REQUIRED WORK —
(1) Answer these questions about the engineered viruses text:
(a) Which variable regions of HIV-1 tolerated foreign gene insertions better than the others?
(b) Which retroviruses are the most commonly used vectors in clinical trials today?
(c) Retroviral integration near which proto-oncogene promoter can trigger leukemia?
(2) Could you reproduce the part of the engineered viruses text starting with "When introducing GFP" and going on through "levels and stability."?

Top of EXTRACTED TEXT

2.6.2 Engineered viruses

When introducing GFP into the five variable regions of HIV-1, certain regions (V4 and V5) were more tolerant to foreign gene insertions than the other variable regions (V1, V2, and V3) (Nakane, Iwamoto, and Matsuda 2015). In particular, GFP insertions into the V3 region showed lower levels of expression (Nakane, Iwamoto, and Matsuda 2015), which is consistent with V3 having the lowest indel rate (Palmer and Poon 2018), thus having a lower stability after gene insertions. This piece of empirical evidence again shows that the site of insertion plays an important role in determining expression levels and stability.

Retroviruses have a valuable potential as vectors for introducing therapeutic genes into cancer cells. Murine retroviruses are the most commonly used vectors in clinical trials today, and seem promising candidates for human gene therapy as they target dividing cells with a high degree of efficiency and lead to stable gene transfer as they integrate into the chromosomes of the target cell (Edelstein et al. 2004). However, we still have to deal with important safety issues when using retroviruses for gene therapy. The random integration of retroviruses in the host genome poses a risk, as the integration near the LMO2 proto-oncogene promoter can trigger the development of leukemia (Hacein-Bey-Abina et al. 2003).

Bottom of EXTRACTED TEXT
Top of DATASET EXTRACT

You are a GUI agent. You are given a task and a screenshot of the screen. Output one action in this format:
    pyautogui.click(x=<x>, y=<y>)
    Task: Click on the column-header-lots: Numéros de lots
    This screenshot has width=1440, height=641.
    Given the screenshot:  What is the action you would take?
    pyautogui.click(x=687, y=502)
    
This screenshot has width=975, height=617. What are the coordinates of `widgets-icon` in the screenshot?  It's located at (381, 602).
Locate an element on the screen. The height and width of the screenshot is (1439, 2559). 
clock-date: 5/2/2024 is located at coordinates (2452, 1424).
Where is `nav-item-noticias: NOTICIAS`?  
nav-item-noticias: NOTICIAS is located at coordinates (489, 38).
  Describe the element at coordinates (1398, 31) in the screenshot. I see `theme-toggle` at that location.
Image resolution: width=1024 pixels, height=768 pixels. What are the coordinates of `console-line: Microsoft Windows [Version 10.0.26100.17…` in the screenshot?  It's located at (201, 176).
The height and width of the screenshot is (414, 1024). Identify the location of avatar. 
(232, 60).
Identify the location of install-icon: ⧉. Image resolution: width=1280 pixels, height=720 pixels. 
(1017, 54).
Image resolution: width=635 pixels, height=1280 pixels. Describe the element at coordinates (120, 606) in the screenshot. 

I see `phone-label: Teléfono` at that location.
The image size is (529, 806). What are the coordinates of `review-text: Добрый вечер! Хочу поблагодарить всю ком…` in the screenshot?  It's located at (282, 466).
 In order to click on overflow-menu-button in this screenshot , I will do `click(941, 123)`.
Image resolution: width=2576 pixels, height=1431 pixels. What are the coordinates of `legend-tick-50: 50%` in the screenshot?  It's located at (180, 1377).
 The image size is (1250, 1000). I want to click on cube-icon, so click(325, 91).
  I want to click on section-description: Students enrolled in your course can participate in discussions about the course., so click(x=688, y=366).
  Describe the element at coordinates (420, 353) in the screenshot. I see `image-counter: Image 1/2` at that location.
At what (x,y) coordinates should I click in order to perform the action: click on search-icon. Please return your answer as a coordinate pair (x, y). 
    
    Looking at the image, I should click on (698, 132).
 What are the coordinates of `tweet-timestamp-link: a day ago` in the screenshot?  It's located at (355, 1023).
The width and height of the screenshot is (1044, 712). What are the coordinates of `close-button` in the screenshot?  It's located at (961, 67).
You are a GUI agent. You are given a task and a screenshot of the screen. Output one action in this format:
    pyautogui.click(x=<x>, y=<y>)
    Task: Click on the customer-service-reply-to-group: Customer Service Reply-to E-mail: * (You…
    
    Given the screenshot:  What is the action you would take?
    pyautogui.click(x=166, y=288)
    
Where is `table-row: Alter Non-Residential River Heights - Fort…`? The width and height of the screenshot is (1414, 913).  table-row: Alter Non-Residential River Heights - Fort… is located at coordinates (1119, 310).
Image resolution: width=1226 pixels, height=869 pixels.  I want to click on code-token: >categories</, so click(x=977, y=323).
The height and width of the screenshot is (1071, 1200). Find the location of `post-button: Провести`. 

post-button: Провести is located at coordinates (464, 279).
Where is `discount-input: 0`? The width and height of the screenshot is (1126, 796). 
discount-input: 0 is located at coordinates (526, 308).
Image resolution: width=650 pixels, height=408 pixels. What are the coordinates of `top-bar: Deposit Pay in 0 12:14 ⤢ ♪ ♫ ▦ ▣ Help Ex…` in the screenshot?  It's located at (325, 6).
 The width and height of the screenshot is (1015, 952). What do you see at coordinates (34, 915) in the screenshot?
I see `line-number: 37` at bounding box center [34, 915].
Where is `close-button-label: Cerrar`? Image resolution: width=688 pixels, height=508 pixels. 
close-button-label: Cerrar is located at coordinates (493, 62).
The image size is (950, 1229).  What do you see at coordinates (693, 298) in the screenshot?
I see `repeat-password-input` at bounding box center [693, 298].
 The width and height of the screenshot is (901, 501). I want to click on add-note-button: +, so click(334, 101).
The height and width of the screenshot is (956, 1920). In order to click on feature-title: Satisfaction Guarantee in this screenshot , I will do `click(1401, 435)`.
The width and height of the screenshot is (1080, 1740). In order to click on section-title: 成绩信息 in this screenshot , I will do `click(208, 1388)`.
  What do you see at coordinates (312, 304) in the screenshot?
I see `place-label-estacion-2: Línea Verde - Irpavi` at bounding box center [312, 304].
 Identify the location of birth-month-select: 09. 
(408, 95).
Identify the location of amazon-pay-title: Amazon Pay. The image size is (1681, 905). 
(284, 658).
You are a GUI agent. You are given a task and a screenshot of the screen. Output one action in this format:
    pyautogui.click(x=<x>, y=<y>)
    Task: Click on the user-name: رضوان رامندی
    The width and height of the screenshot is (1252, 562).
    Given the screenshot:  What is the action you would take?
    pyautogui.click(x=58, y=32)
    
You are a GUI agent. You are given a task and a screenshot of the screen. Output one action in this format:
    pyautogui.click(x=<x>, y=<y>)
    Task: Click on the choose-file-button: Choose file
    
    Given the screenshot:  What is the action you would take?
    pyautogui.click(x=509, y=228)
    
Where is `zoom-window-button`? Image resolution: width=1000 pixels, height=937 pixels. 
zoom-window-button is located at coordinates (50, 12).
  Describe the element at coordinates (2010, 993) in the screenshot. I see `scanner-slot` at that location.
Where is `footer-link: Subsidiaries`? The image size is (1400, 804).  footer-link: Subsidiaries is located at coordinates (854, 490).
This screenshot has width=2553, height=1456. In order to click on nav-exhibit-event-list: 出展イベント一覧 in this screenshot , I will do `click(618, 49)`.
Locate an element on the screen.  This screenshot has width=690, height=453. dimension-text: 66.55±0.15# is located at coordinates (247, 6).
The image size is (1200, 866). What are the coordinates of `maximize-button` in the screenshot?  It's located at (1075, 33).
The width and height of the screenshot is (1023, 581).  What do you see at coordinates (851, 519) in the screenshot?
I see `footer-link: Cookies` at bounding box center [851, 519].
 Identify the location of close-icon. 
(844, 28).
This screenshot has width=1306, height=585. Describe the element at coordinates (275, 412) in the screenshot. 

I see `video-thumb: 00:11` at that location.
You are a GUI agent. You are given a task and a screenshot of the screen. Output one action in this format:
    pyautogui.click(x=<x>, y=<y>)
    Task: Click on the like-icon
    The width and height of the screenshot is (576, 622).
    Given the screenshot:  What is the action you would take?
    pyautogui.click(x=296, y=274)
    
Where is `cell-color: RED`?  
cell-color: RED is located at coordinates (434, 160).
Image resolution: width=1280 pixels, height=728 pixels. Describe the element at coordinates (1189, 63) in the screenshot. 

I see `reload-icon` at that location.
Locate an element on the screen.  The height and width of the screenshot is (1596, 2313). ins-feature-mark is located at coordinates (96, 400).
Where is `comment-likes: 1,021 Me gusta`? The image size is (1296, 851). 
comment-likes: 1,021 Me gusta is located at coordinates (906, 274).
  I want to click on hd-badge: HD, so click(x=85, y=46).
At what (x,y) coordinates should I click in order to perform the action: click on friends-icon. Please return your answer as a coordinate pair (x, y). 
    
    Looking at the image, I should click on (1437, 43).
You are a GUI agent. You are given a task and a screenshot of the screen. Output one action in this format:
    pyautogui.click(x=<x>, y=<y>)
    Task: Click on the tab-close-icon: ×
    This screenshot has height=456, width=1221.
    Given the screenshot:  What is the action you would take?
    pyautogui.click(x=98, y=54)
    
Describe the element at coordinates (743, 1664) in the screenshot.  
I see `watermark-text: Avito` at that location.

Bottom of DATASET EXTRACT

OUTPUTS FOR THE TASKS —
(1)
(a) V4 and V5
(b) Murine retroviruses
(c) LMO2

(2)
When introducing GFP into the five variable regions of HIV-1, certain regions (V4 and V5) were more tolerant to foreign gene insertions than the other variable regions (V1, V2, and V3) (Nakane, Iwamoto, and Matsuda 2015). In particular, GFP insertions into the V3 region showed lower levels of expression (Nakane, Iwamoto, and Matsuda 2015), which is consistent with V3 having the lowest indel rate (Palmer and Poon 2018), thus having a lower stability after gene insertions. This piece of empirical evidence again shows that the site of insertion plays an important role in determining expression levels and stability.